#### GIVEN ENTRIES:
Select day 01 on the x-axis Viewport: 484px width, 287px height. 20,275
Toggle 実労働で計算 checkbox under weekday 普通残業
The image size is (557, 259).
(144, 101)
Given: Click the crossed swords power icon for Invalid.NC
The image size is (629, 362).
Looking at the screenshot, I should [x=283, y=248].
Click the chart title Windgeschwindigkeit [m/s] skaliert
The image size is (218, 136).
--
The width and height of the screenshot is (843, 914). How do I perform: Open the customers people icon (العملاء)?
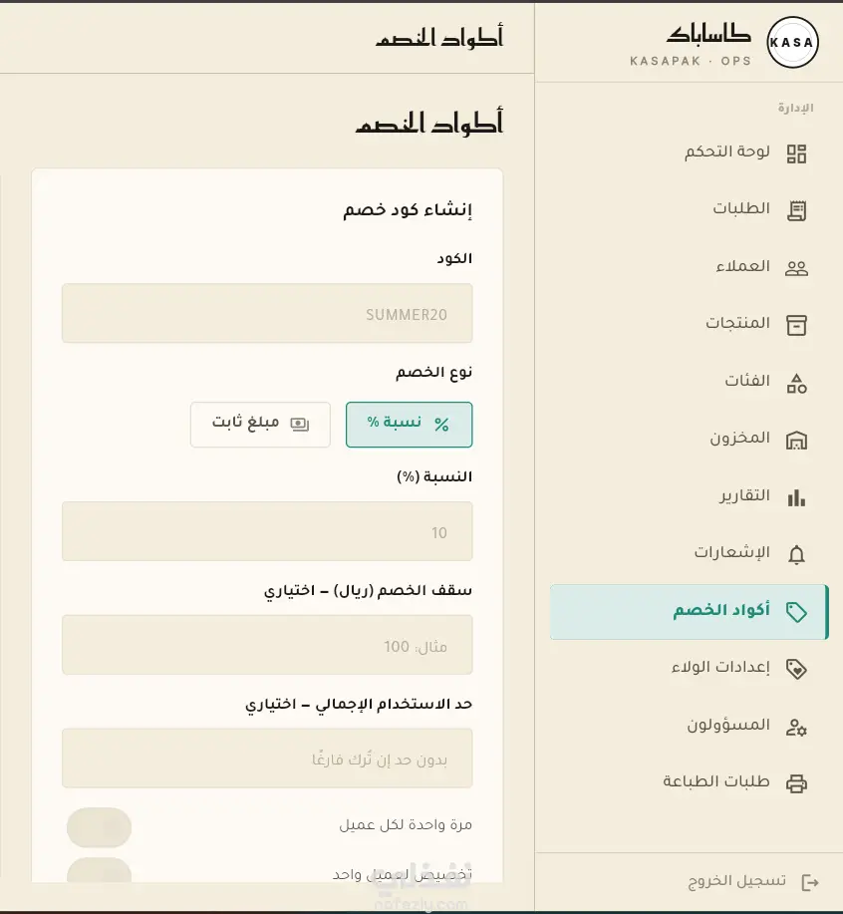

#### EXERCISE:
Output exactly one stretch of the listing: from the line containing "The image size is (629, 362)." through the line containing "The image size is (218, 136).", both end lines included.

#### SOLUTION:
The image size is (629, 362).
Looking at the screenshot, I should [x=283, y=248].
Click the chart title Windgeschwindigkeit [m/s] skaliert
The image size is (218, 136).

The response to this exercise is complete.